## Task details
Report every line of the records that includes the word "table".

## Data in this exercise
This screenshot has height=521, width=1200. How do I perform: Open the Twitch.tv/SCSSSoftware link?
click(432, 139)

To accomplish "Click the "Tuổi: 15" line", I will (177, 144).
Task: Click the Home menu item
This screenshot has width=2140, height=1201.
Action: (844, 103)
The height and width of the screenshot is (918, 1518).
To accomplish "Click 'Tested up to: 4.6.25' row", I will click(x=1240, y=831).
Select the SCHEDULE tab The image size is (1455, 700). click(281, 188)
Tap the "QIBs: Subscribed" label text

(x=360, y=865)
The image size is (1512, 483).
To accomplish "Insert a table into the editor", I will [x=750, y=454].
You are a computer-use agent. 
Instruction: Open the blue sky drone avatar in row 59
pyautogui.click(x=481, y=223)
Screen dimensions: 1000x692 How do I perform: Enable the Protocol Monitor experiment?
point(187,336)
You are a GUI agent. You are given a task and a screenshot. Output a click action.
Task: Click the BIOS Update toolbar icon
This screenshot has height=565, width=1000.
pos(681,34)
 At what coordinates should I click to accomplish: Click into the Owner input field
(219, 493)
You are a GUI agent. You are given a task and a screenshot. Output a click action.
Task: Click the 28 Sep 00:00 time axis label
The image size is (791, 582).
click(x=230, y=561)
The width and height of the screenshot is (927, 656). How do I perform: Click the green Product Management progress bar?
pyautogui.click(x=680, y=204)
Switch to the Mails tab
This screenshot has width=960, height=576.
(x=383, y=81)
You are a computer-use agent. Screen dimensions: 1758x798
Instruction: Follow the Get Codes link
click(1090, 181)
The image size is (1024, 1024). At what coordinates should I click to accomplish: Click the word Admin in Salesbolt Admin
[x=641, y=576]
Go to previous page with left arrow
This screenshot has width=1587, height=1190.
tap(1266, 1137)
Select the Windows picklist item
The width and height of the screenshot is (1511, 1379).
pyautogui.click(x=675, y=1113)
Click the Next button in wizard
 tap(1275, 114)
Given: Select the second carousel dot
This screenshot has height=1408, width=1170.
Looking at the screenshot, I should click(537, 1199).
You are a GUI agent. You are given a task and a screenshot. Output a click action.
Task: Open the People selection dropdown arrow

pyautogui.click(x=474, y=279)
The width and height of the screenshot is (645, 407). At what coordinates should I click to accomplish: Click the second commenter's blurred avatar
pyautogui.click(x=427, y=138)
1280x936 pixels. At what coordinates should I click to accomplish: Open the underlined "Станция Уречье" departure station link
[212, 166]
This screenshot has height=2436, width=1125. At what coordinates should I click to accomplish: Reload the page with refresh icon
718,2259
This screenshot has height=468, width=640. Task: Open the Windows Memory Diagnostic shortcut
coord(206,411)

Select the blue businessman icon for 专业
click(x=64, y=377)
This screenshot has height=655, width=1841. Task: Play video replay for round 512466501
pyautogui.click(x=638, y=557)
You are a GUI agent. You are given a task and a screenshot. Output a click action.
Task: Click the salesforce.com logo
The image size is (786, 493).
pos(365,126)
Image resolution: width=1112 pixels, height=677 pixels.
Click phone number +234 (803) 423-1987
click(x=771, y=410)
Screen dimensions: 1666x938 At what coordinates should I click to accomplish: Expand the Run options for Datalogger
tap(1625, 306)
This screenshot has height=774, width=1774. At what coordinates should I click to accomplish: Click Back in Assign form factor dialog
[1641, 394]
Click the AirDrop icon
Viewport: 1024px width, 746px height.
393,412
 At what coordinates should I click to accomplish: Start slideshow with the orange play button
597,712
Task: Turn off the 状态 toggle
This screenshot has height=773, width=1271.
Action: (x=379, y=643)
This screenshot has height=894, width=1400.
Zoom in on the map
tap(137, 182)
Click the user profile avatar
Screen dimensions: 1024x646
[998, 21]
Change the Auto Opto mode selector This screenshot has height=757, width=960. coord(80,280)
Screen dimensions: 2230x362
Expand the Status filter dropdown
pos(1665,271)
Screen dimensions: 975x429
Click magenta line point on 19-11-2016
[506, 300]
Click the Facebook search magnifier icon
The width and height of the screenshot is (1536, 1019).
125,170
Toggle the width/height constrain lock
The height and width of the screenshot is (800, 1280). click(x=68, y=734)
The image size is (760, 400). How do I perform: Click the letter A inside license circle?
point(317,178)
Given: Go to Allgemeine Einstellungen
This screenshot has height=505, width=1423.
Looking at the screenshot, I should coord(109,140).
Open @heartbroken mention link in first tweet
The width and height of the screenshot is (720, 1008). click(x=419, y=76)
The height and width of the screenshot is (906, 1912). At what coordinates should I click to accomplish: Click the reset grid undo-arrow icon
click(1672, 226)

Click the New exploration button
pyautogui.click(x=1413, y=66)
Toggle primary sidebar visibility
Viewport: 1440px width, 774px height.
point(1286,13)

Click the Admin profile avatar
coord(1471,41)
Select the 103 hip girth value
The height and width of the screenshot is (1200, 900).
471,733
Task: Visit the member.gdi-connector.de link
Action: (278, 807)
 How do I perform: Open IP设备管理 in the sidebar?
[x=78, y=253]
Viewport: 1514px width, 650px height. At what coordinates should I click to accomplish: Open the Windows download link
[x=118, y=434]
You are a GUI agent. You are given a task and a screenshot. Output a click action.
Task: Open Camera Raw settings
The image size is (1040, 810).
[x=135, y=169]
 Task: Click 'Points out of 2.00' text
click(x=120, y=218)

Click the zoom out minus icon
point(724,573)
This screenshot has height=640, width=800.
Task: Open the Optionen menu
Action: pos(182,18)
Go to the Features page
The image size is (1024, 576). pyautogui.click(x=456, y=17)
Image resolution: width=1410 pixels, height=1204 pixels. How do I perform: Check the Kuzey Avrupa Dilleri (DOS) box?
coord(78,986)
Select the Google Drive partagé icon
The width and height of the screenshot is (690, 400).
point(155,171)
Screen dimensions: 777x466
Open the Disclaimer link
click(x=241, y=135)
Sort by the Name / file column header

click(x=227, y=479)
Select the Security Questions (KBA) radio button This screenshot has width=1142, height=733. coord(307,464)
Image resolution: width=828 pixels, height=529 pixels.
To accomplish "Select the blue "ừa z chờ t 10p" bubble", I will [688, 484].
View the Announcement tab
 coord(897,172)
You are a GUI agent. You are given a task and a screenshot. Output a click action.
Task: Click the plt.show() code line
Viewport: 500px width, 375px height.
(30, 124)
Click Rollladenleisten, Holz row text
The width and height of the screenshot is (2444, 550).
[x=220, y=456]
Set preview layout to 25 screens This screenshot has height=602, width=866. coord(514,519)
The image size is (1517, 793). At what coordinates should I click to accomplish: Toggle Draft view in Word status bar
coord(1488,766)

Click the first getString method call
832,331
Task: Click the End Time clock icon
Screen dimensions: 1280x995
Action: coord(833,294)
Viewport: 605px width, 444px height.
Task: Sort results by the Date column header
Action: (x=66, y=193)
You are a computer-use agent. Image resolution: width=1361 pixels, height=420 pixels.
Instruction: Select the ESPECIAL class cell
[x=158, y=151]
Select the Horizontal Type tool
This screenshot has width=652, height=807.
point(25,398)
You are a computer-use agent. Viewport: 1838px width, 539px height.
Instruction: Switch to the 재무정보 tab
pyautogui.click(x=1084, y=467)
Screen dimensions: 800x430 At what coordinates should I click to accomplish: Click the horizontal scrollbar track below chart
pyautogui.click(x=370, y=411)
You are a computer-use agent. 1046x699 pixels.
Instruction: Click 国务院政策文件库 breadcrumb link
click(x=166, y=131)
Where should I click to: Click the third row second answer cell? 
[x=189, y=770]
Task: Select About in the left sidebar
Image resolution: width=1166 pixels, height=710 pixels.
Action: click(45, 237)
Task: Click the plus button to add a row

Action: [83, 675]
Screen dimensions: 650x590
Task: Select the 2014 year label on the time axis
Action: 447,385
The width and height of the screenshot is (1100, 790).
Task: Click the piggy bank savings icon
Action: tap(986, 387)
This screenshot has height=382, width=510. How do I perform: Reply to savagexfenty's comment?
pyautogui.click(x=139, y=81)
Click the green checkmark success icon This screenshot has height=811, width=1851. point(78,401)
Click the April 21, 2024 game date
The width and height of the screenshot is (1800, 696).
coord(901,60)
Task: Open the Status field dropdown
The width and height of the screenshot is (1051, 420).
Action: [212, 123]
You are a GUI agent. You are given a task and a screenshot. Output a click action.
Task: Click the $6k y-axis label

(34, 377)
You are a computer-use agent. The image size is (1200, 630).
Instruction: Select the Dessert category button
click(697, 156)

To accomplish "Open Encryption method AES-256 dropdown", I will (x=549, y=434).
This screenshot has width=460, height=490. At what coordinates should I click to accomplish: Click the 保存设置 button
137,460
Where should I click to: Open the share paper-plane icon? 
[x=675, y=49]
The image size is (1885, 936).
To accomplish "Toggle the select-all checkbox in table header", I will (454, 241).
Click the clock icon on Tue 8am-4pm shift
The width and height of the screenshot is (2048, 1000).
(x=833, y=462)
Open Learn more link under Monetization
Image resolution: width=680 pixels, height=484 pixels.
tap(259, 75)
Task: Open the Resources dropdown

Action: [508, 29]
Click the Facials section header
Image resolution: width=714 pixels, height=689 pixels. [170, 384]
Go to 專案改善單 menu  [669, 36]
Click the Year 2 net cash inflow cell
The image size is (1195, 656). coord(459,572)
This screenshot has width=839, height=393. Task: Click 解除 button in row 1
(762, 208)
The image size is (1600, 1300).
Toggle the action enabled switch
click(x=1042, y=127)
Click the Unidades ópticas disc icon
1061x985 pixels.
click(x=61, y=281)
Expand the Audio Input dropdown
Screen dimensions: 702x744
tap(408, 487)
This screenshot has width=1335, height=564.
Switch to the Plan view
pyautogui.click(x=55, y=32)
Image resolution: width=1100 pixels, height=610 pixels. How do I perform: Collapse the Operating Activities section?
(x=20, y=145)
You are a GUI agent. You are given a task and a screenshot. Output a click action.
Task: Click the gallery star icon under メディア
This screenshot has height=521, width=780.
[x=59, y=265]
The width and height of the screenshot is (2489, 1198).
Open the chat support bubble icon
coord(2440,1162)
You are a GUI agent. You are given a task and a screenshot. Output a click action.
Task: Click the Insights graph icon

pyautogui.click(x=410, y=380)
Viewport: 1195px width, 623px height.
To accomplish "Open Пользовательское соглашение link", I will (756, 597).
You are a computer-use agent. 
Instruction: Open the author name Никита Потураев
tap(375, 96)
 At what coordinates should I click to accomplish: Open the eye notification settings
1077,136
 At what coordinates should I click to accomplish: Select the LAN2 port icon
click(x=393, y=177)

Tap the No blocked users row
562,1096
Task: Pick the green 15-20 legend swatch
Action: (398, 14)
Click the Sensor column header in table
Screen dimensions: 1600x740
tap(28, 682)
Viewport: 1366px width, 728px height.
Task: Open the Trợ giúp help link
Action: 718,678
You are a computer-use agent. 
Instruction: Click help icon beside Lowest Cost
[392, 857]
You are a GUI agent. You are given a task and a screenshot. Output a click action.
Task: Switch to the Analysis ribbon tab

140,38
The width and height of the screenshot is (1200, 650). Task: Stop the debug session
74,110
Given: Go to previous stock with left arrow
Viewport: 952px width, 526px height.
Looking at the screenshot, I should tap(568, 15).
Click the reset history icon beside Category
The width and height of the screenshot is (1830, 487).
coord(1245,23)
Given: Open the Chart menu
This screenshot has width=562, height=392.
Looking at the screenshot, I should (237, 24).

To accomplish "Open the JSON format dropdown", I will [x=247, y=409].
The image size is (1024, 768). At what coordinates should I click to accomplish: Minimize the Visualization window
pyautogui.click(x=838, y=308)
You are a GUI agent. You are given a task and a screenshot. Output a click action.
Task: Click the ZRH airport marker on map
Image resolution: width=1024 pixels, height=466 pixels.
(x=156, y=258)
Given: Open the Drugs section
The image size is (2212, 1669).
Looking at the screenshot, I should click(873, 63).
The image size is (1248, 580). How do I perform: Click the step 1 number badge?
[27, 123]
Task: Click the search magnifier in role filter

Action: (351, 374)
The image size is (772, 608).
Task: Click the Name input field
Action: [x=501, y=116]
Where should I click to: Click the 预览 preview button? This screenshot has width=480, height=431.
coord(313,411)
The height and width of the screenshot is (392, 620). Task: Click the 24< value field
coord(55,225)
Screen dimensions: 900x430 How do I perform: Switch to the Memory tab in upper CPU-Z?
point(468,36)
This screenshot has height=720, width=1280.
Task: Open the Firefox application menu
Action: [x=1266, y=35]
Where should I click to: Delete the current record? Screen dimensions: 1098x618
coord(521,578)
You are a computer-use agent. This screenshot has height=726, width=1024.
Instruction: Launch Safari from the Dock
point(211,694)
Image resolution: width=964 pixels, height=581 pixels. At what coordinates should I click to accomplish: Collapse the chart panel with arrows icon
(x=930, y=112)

## Expected answer
To accomplish "Insert a table into the editor", I will [x=750, y=454].
To accomplish "Toggle the select-all checkbox in table header", I will (454, 241).
Click the Sensor column header in table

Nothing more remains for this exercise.